The functions, if implemented in the form of software functional units and sold or used as a stand-alone product, may be stored in a non-volatile computer readable storage medium executable by a processor. Based on this understanding, the technical solution of the present invention may be embodied essentially or in a part contributing to the prior art or in a part of the technical solution, in the form of a software product stored in a storage medium, comprising several instructions for causing a computer device (which may be a personal computer, a server, a network device, etc.) to perform all or part of the steps of the method according to the embodiments of the present invention.

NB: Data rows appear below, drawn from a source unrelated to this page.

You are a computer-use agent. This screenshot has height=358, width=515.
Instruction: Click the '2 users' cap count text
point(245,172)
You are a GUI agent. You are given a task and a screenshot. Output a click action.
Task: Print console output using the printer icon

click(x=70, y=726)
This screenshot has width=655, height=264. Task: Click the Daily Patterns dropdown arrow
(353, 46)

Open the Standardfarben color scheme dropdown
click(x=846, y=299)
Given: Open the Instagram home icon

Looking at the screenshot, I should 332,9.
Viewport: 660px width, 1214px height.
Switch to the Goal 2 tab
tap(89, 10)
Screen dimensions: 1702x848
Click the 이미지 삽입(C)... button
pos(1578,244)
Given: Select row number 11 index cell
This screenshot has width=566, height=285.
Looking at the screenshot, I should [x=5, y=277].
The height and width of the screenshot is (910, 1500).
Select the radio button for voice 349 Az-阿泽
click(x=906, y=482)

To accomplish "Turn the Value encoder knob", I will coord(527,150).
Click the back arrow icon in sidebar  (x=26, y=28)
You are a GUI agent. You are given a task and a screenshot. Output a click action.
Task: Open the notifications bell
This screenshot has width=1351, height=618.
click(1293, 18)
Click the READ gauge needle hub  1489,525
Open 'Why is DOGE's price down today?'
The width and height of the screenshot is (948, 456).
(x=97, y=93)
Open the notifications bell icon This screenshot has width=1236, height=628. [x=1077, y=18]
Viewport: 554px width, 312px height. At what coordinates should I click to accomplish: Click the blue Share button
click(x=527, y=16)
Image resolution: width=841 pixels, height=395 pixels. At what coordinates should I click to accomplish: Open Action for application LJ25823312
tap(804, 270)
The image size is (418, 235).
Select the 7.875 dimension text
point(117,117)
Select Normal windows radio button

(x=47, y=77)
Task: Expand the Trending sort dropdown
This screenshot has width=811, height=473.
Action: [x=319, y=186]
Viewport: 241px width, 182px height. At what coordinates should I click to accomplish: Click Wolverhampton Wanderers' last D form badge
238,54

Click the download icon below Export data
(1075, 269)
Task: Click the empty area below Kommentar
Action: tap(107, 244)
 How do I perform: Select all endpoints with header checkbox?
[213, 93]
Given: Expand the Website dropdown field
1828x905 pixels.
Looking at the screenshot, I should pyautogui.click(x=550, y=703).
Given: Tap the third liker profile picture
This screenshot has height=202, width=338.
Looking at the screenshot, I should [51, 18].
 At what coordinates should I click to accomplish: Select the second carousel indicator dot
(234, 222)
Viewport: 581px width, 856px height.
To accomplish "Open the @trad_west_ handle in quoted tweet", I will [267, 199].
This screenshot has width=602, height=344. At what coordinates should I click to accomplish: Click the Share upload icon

And the aforementioned storage medium includes: a U-disk, a removable hard disk, a Read-Only Memory (ROM), a random access Memory (RAM, random Access Memory), a magnetic disk, or an optical disk, or other various media capable of storing program codes.
It should be noted that: like reference numerals and letters denote like items in the following figures, and thus once an item is defined in one figure, no further definition or explanation thereof is necessary in the following figures.
In the description of the present invention, it should be noted that, directions or positional relationships indicated by terms such as "center", "upper", "lower", "left", "right", "vertical", "horizontal", "inner", "outer", etc., are directions or positional relationships based on those shown in the drawings, or are directions or positional relationships conventionally put in use of the inventive product, are merely for convenience of describing the present invention and simplifying the description, and are not indicative or implying that the apparatus or element to be referred to must have a specific direction, be constructed and operated in a specific direction, and thus should not be construed as limiting the present invention. Furthermore, the terms "first," "second," "third," and the like are used merely to distinguish between descriptions and should not be construed as indicating or implying relative importance.
Furthermore, the terms "horizontal," "vertical," "overhang," and the like do not denote a requirement that the component be absolutely horizontal or overhang, but rather may be slightly inclined. As "horizontal" merely means that its direction is more horizontal than "vertical", and does not mean that the structure must be perfectly horizontal, but may be slightly inclined.
In the description of the present invention, it should also be noted that, unless explicitly specified and limited otherwise, the terms "disposed," "mounted," "connected," and "connected" are to be construed broadly, and may be, for example, fixedly connected, detachably connected, or integrally connected; can be mechanically or electrically connected; can be directly connected or indirectly connected through an intermediate medium, and can be communication between two elements. The specific meaning of the above terms in the present invention will be understood in specific cases by those of ordinary skill in the art.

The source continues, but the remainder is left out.